The 54-year-old found a director in Michael Stephenson, best known for acting in the cult classic “Troll 2” and directing the documentary “Best Worst Movie” about it, whose approach speaks to the overarching appeal of making a serious movie that’s simultaneously completely ridiculous.

“He treated it like a true story that needed to be told,” Odenkirk says of Stephenson, “It was neither of those things. [laughs] It was not a true story, and it does not need to be told.”

Odenkirk amassed an illustrious career in the comedy world long before Vince Gilligan and “Breaking Bad” came calling with Saul Goodman/Jimmy McGill, with accomplishments ranging from “Mr. Show” to writing stints on everything from “Saturday Night Live” to “The Ben Stiller Show,” and bringing attention to Tim Heidecker and Eric Wareheim in their early days.

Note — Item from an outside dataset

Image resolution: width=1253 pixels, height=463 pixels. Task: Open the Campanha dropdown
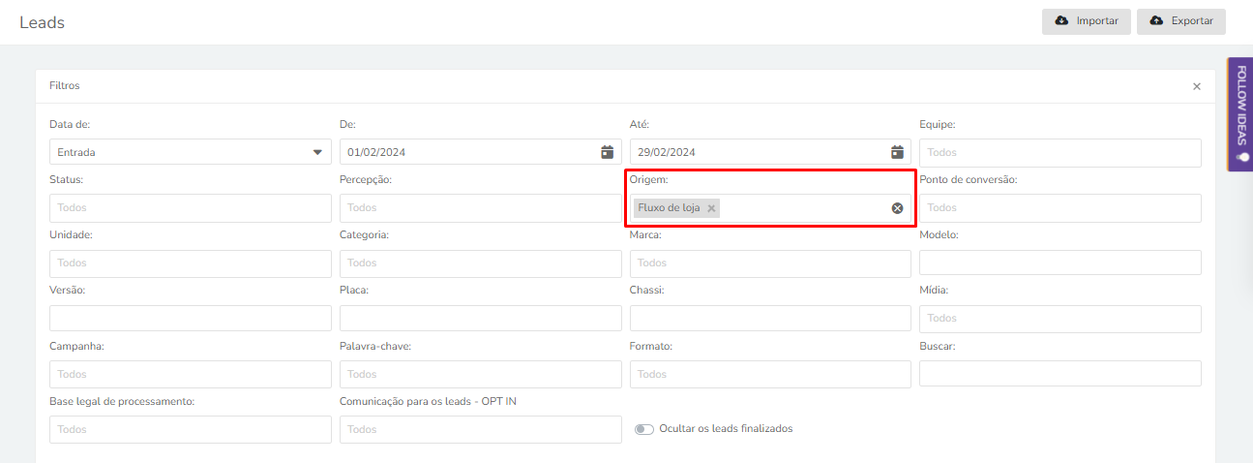[x=191, y=374]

Nonetheless, “Bad” and especially “Saul” have drastically enhanced his prominence in the business and, with it, the ability to more easily make the projects that interest him. Odenkirk says he gave the “Girlfriend’s Day” script to Netflix CEO Ted Sarandos before the service had even made a single feature film, and that “Better Call Saul” and “Breaking Bad” undoubtedly made it easier to get it done. He’s set to star as the late journalist David Carr in an AMC miniseries adaptation of his memoir “The Night of the Gun,” as well.

But he’s most busy, of course, starring on “Better Call Saul,” earning critical acclaim and Emmy nominations in the process. Season 3, complete with the return of Giancarlo Esposito’s Gus Fring, premieres on April 10.

Streaming: “Girlfriend’s Day” is available now on Netflix.